# [Task instructions]
Once the line containing "The width and height of the screenshot is (485, 400)." is found in the records below, return it and each following line exactly, up to and including the line containing "Click the 100.00 RSI scale label", and nothing else.

[Stored data entries]
* * * *

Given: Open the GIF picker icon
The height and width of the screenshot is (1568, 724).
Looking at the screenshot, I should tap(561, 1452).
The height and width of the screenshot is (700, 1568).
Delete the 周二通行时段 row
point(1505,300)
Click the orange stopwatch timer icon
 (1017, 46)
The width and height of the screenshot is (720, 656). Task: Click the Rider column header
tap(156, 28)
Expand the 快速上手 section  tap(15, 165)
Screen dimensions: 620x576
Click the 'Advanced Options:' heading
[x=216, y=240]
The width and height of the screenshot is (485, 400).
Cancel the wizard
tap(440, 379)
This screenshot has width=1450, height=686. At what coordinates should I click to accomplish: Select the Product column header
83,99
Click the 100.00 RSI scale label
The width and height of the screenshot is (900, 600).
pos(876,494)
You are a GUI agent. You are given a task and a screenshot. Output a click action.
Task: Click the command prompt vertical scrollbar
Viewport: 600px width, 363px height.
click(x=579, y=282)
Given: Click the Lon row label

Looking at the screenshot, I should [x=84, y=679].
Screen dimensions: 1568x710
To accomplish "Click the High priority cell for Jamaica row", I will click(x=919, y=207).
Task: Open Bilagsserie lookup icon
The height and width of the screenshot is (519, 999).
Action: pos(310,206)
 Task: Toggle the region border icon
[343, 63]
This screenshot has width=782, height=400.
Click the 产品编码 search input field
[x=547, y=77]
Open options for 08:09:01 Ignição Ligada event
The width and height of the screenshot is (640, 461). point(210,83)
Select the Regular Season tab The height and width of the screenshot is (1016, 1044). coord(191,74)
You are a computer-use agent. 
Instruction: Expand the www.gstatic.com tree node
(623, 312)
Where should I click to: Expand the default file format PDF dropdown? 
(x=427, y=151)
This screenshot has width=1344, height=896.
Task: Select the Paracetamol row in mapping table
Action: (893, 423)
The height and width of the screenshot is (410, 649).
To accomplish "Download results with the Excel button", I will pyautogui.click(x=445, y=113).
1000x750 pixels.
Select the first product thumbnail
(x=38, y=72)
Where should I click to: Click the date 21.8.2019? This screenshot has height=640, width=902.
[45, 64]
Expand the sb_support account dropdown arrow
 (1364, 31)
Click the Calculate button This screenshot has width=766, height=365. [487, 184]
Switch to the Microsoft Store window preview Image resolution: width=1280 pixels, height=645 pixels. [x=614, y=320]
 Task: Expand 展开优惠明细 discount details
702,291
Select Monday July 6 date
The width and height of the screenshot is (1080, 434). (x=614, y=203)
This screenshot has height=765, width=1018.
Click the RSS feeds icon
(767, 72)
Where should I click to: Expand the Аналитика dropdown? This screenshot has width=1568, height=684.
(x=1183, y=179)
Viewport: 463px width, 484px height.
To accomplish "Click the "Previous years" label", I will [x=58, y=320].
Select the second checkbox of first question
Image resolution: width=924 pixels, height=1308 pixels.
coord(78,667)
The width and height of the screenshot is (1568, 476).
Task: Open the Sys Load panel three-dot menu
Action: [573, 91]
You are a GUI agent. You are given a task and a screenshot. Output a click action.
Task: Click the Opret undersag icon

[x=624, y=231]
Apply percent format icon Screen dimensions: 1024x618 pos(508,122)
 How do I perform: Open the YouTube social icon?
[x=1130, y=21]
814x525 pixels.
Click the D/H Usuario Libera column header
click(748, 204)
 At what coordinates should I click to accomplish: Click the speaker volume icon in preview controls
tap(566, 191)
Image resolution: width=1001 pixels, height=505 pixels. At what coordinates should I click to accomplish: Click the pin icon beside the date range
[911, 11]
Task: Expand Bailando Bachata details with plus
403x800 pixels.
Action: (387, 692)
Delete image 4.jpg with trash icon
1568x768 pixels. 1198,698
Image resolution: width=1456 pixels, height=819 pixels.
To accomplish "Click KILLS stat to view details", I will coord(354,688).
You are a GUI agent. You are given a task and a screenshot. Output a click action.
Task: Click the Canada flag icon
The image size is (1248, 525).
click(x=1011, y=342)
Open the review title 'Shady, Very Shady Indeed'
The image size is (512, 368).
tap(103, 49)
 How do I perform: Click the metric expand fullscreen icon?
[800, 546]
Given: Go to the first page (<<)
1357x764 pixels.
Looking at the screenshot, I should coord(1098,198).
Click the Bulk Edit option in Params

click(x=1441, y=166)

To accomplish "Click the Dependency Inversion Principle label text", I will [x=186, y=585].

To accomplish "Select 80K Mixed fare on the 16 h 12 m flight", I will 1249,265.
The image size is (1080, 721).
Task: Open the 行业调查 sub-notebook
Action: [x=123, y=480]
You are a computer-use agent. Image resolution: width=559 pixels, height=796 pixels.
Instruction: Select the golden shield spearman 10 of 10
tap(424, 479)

* * * *

# [Completed exercise]
The width and height of the screenshot is (485, 400).
Cancel the wizard
tap(440, 379)
This screenshot has width=1450, height=686. At what coordinates should I click to accomplish: Select the Product column header
83,99
Click the 100.00 RSI scale label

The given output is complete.